Enfin, cette ren­contre avec le Quart Monde éveilla de nom­breuses ques­tions sur la nature de ce peuple dont par­lait le Père Joseph Wre­sins­ki, fon­da­teur du Mou­ve­ment. En par­ti­cu­lier, je me suis deman­dée sou­vent si le prag­ma­tisme, que je croyais être un trait presque ins­tinc­tif de l’humanité, n’était pas en fait le fruit d’un appren­tis­sage d’une cer­taine caté­go­rie sociale.

Cer­taines valeurs que nous pen­sons être pro­pre­ment humaines ne sont que le fruit d’un appren­tis­sage social. Cette convic­tion que ces valeurs sont par­ta­gées par tous conduit aux pré­ju­gés. Ain­si, lorsque je ren­con­trais une famille yéniche, je remar­quais que les enfants avaient tou­jours les mains sales. J’en tirais tout de suite la conclu­sion qu’ils étaient sales. Or, un jour, je vis la maman pas­ser son temps à net­toyer le visage de son fils avec une lin­gette. Elle m’expliquait qu’il met­tait ses mains sur sa figure, et qu’il se salis­sait ain­si. Sa vision des choses était juste dif­fé­rente : je regar­dais les mains pour juger de l’hygiène, alors qu’elle se sou­ciait du visage. Cet exemple est bien sûr anec­do­tique, mais il chan­gea mon regard, parce que je fis alors atten­tion à remettre en ques­tion mes propres valeurs, qui ne sont natu­relles pour moi que parce que je les ai apprises.

Conclusion

Quelle sera la suite de ce stage ? Ces six mois m’auront per­mis de prendre conscience de l’existence et de la nature into­lé­rable de la misère, et cette indi­gna­tion ne sau­rait se limi­ter à l’espace d’un stage. Je repars avec la convic­tion que la misère n’est pas un fléau com­pa­rable à un trem­ble­ment de terre ou à une épi­dé­mie, ter­ribles mais inévi­tables, mais qu’elle est le symp­tôme appa­rent de cer­tains dys­fonc­tion­ne­ments de notre socié­té, où l’application de droits fon­da­men­taux pour­tant maintes fois pro­cla­més n’est pas chose évidente.
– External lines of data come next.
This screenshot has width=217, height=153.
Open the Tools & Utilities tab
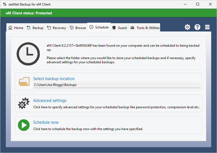pyautogui.click(x=145, y=28)
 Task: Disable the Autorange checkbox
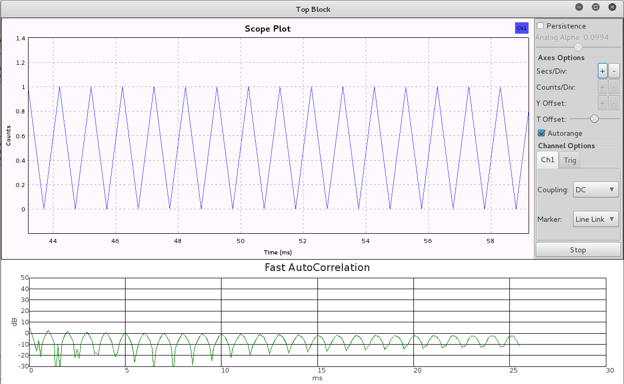[541, 133]
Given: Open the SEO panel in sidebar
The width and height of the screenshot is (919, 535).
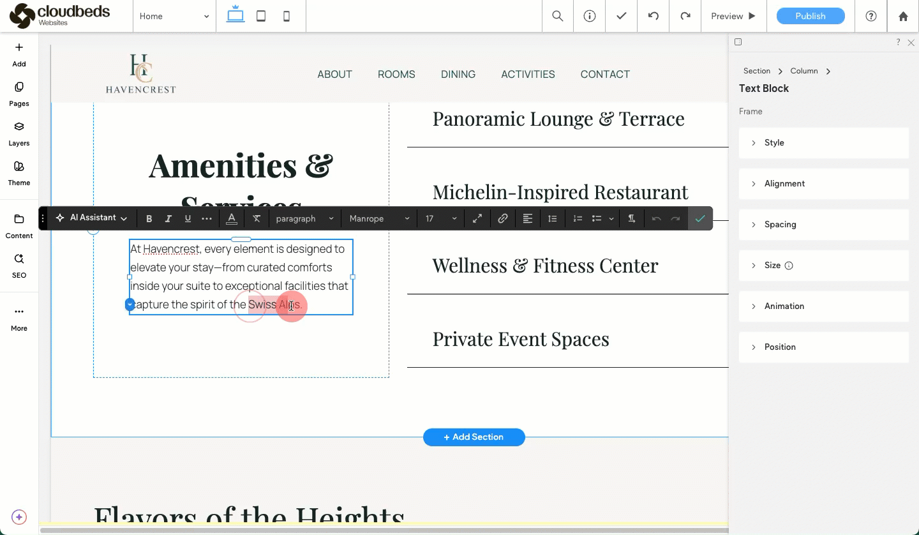Looking at the screenshot, I should (19, 265).
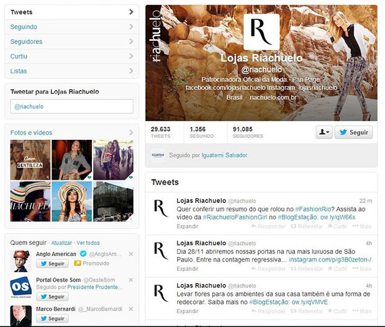Click into the @riachuelo tweet field
Image resolution: width=385 pixels, height=327 pixels.
(71, 106)
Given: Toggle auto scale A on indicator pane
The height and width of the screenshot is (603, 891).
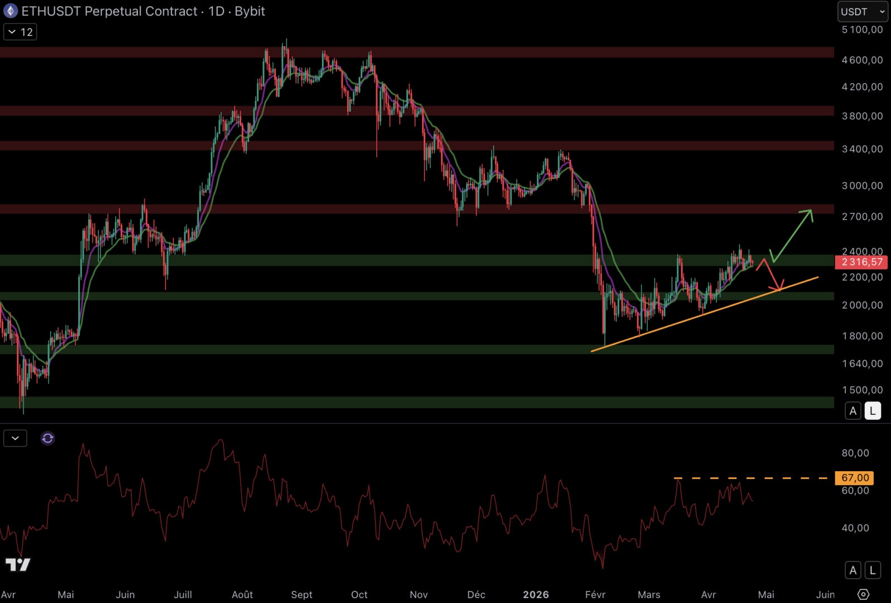Looking at the screenshot, I should [x=852, y=570].
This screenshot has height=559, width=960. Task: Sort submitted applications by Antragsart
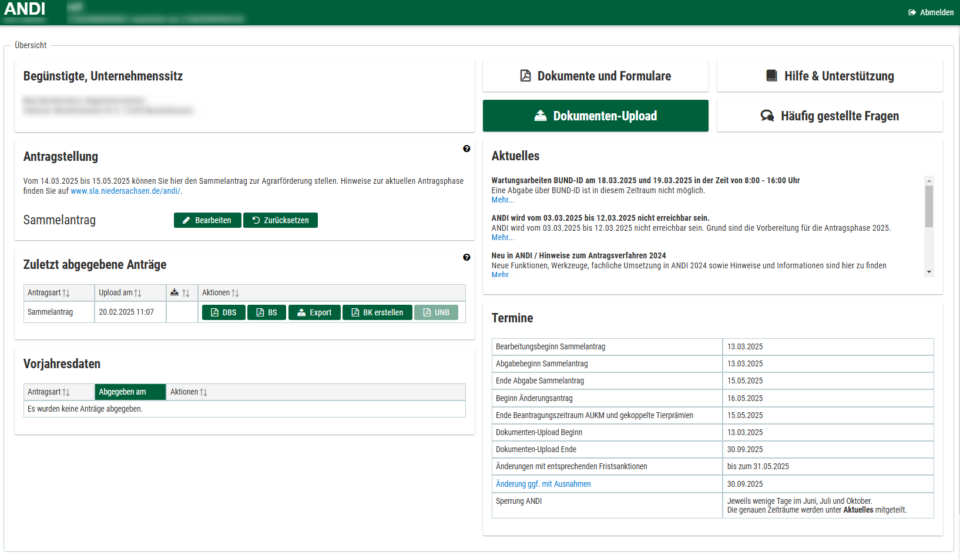tap(49, 292)
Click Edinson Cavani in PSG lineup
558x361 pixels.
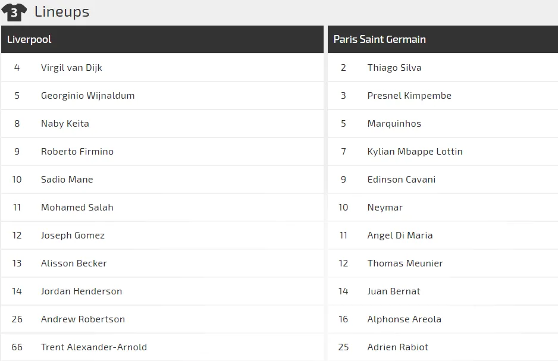402,180
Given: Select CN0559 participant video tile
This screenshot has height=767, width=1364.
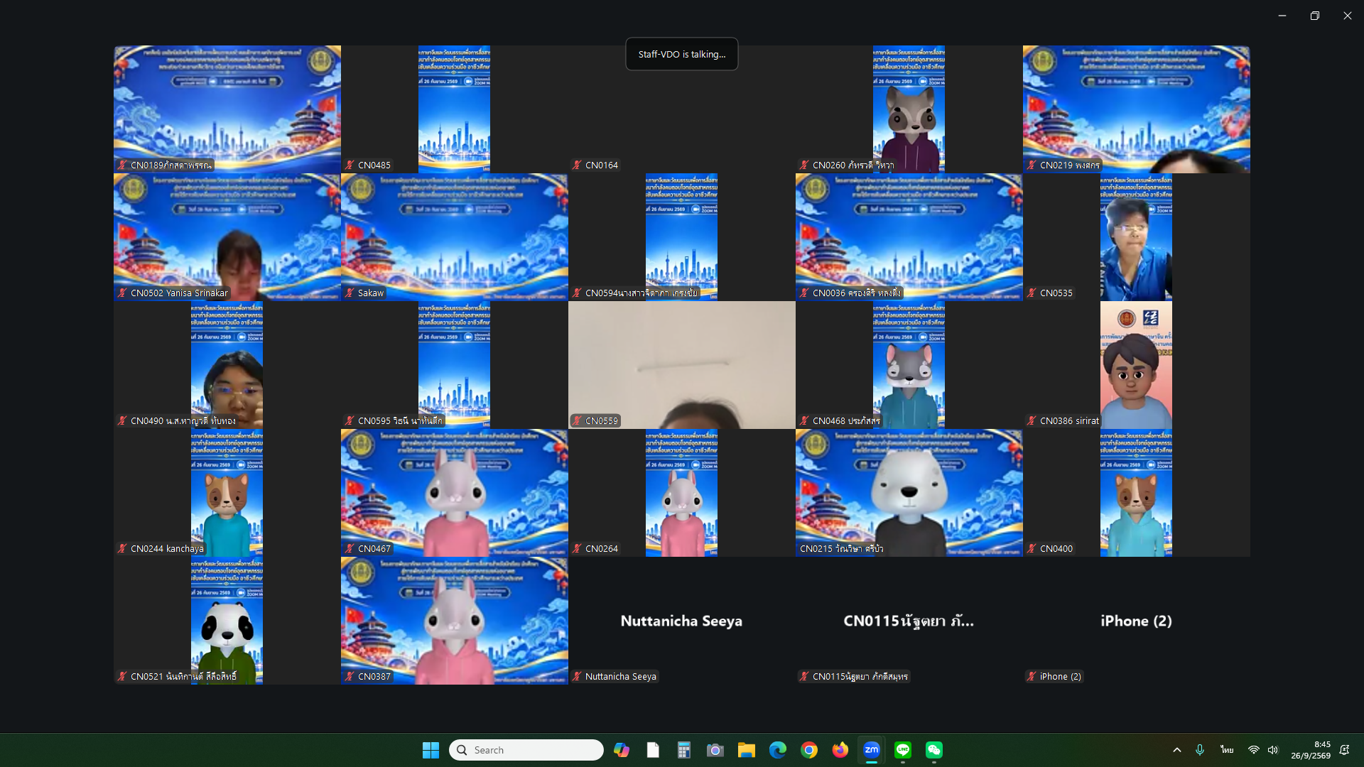Looking at the screenshot, I should tap(682, 365).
Cette expé­rience aura chan­gé mon regard sur les plus pauvres, mais aus­si sur la nature des rela­tions humaines. La clef de la réus­site de telles rela­tions est de savoir remettre tou­jours en ques­tion son propre sys­tème de valeurs, avec autant d’efforts que l’on met­trait à essayer de com­prendre une langue que l’on maî­trise mal.